## SELECTED EXTRACT
Monday, April 7, 2014

Jingalov Hats (Lavash bread stuffed with herbs) – a Specialty from Artsakh (Karabagh)

After reading a recipe for Jingalov (Djingialov) Hats in the AGBU cookbook, “Flavors with History – Armenian Cuisine”, I thought it might be interesting to try. It’s another Lenten-appropriate (vegan) recipe, and a reminder that it’s springtime. 

Rustic-looking Jingalov Hats

With the bounty of fresh herbs currently available in our local farmers’ markets, gathering the necessary filling ingredients was no problem.

One source suggested using 20 different herbs, another said as many as 40 could be added to this bread. 
20? 40? Really?? Well, I suppose you could, but that sounds like herbal overkill to me.

Creativity is key. Mix-and-match your favorite herbs; there are no set rules with this recipe. Use what’s available in your area, and what herbs you enjoy.

Wanting to be able to taste the individual herbs with each bite, I limited my herb selection to 5 - mint, tarragon, cilantro, thyme, and sage.  (I understand that I violated a rule in this “no rules” recipe, by adding thyme to the mix. What can I say?)

To learn more about Jingalov Hats, read what my friend, LenaTachdjian, has to say on this subject.

For the record, it is highly recommended to eat jingalov hats while sipping a good red wine.

A Warning about Making the Dough
It is imperative that the dough is rolled out as thinly as humanly possible without having it adhere to the work surface. Keep a bowl of extra flour (bench flour) and a dough or bench scraper handy. You’ll be glad you did!
Dough scraper and extra flour

If the dough tears, and undoubtedly it will, don’t panic. Just pinch it with your floured fingers to repair any holes.

Cooking Techniques
Technically, it's best to cook this on a tonir, but since we don’t own one, and never will, I used a 12-inch non-stick skillet coated with vegetable spray, and prepared it on the stove top. One source recommended cooking this on a preheated, inverted wok over a gas stove. So, if you have a wok – and - a gas stove, that could be an option.
Jingalov Hats (Djingialov Hats)
Yields 4 loaves

Fresh Herbs
Herb Filling:
Fresh herb assortment to yield about 3 cups – or more (Ex: mint, parsley, cilantro, sage, thyme, rosemary, oregano, savory, dill, etc.)
A light sprinkling of Kosher salt
Drizzle of olive oil

Herb Directions:
1. Wash and spin-dry or towel-dry the herbs.
2. Coarsely chop the herb assortment, and sprinkle with salt to taste, but don’t over-do it. Add a drizzle of olive oil. Mix together.
3. Set aside until ready to use.
Dough Balls

Dough Ingredients:
3 cups flour
1/4 tsp. salt
1 Tbsp. olive oil
1 cup water

Dough Directions:
1. Mix together flour, salt, oil and water to form a dough. If the dough seems too dry, add a bit more water. If the dough is too sticky, add a little more flour at a time.

## WHAT THIS TASK INVOLVES
From the jingalov hats post, name every herb the writer chose for the filling.

## DATA EXTRACT
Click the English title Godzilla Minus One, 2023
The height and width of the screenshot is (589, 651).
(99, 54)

--

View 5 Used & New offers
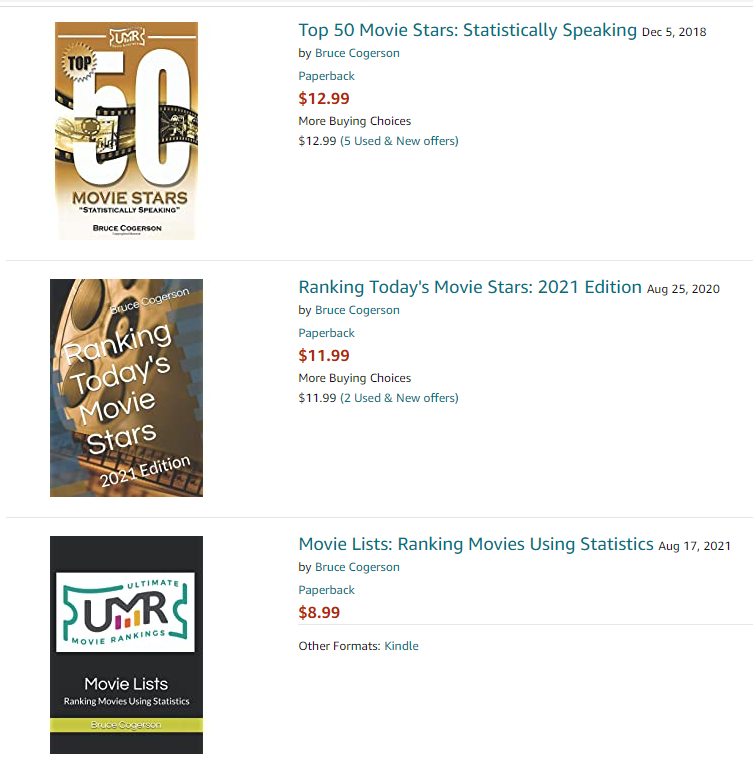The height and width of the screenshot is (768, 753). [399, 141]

## EXERCISE ANSWER
Mint, tarragon, cilantro, thyme, and sage.